* _WHAT TO PRODUCE_: Please report, as a single number, how many lines in the entries include the string "computer".

* _INFORMATION GIVEN_:
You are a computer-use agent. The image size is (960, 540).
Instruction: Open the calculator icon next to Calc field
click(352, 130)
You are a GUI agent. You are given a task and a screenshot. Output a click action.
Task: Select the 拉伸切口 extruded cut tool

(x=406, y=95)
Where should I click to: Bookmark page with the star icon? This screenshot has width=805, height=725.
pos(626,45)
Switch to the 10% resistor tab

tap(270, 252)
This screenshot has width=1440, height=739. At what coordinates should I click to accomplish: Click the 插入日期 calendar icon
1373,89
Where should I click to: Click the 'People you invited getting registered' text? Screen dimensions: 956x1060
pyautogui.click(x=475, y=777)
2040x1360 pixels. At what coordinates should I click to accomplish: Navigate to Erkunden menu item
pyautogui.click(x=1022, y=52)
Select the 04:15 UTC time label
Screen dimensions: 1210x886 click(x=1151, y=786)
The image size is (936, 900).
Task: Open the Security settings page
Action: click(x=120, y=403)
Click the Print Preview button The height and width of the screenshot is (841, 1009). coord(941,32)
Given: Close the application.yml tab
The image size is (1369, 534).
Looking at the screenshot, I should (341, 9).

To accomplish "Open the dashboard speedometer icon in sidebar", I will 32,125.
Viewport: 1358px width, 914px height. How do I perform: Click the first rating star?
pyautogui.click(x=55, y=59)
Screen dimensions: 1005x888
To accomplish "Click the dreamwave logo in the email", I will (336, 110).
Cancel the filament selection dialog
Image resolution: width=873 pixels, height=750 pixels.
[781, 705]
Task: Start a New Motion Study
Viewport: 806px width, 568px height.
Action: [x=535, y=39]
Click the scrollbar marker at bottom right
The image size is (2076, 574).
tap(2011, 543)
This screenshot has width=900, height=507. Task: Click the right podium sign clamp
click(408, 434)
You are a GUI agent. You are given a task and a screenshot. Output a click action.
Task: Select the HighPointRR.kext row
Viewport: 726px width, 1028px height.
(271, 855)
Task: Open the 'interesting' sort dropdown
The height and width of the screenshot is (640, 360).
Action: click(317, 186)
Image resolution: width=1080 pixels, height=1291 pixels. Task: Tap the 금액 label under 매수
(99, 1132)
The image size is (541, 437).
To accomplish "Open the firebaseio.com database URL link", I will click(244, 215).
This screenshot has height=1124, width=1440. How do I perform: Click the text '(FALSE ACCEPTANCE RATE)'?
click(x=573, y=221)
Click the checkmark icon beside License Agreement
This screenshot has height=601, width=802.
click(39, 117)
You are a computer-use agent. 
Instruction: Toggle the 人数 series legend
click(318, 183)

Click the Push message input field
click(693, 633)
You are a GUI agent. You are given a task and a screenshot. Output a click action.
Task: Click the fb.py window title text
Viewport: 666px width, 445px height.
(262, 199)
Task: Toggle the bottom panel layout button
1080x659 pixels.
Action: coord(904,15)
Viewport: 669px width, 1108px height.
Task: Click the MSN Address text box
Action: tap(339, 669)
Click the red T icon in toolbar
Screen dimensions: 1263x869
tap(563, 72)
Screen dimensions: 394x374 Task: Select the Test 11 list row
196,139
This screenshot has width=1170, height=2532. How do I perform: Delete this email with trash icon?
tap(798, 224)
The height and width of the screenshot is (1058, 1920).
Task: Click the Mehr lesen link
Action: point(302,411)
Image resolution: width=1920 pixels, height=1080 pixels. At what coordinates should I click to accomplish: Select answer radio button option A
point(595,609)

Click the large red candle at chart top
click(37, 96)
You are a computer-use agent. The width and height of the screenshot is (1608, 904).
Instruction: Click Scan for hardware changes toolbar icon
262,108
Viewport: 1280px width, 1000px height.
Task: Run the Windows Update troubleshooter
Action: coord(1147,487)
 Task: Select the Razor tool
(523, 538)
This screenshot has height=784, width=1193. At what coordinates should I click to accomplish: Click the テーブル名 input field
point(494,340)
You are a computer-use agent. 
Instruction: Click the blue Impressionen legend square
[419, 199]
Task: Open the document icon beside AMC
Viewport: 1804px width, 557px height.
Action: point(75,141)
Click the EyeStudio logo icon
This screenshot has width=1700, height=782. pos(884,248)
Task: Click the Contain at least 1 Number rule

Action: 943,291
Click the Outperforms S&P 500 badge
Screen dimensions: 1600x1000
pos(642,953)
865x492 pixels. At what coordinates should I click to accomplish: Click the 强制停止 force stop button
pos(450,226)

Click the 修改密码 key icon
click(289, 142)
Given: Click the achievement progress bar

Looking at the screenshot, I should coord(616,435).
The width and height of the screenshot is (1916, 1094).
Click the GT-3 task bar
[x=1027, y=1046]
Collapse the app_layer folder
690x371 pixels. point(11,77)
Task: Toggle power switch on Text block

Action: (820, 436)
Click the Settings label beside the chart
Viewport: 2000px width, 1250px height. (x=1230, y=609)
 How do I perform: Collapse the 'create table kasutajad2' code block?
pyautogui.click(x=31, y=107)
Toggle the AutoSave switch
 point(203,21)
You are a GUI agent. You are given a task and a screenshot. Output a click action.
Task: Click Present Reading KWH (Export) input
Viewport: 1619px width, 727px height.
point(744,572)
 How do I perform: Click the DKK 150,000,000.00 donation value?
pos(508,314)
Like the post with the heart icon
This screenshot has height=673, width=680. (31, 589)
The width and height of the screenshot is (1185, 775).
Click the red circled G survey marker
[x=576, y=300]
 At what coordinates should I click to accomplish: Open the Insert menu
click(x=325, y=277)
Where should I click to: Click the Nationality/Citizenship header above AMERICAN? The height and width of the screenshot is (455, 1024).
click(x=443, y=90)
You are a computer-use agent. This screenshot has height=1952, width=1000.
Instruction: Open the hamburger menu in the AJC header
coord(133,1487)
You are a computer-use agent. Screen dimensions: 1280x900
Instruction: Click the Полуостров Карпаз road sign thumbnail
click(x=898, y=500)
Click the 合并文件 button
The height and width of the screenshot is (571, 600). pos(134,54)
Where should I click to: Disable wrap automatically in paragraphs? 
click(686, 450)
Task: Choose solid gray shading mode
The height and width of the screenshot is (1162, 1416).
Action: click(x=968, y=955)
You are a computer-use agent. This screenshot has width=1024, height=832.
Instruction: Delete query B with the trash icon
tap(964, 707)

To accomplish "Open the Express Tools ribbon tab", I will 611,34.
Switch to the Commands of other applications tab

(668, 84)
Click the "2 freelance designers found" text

* _RESULT OF THIS TASK_: 7